Kemp Polling Badly in GA: A new Washington Post-Ipsos poll shows only 39 percent of Peach State residents approve of how Gov. Brian Kemp (R) has handled the COVID-19 crisis. Sixty one percent disapproved. The highest marks were earned by Ohio Gov. Mike DeWine (R) and New York Gov. Andrew Cuomo (D), who are at 86 and 81 percent approval respectively. 

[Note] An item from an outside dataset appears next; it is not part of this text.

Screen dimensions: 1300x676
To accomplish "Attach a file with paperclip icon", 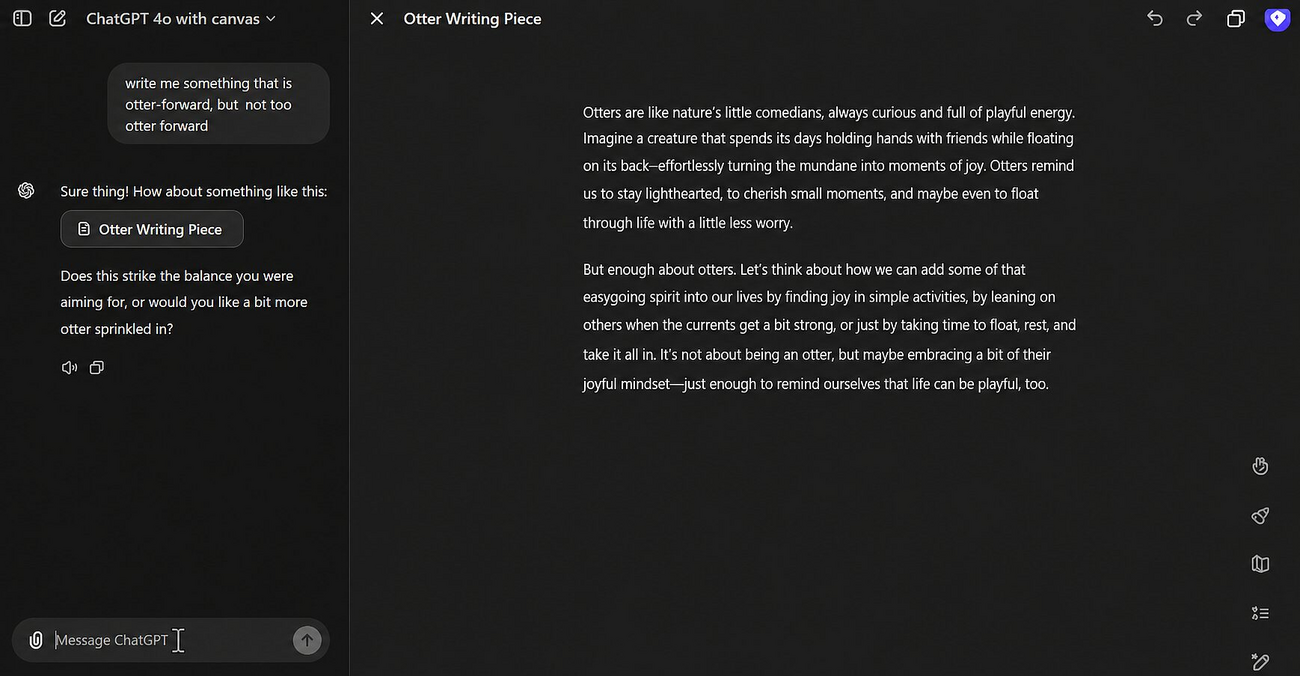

NCSL Summit Cancelled: The COVID-19 pandemic has forced the cancellation of every kind of large public gathering, and this week the axe fell on the National Conference of State Legislatures Annual Summit, the nation’s largest yearly gathering of elected officials, staff, consultants and other political figures. The Summit was scheduled for Aug. 10-13 in Indianapolis, and NCSL Executive Director Tim Storey said he had held out hope for months things could go on as planned. But with no end in sight to mandated social distancing restrictions, it became clear that holding an event which regularly attracts several thousand people would be untenable. It marks the first time in 45 years that NCSL will not hold the Summit. It is also a heavy fiscal blow to both NCSL and the city of Indianapolis, but Storey said the group is already planning to return to Circle City in 2023.

And Then There’s This Guy: There’s gotta be one in every crowd. In the giant coronavirus pool that is America, that guy appears to be Alabama Senate President Pro Tem Del Marsh. As AL.com reports, Marsh wants to take federal coronavirus relief funds – money the feds sent the states to help them with the unprecedented expenses of dealing with the COVID-19 pandemic – to...wait for it...refurbish or replace the Heart of Dixie State House. Because there’s nothing quite as fun as taking free money meant to deal with an emergency and using it on something totally unrelated! But to be fair, he conceded that a new statehouse is actually a lower priority than using the money to expand broadband around the state. Because what a guy.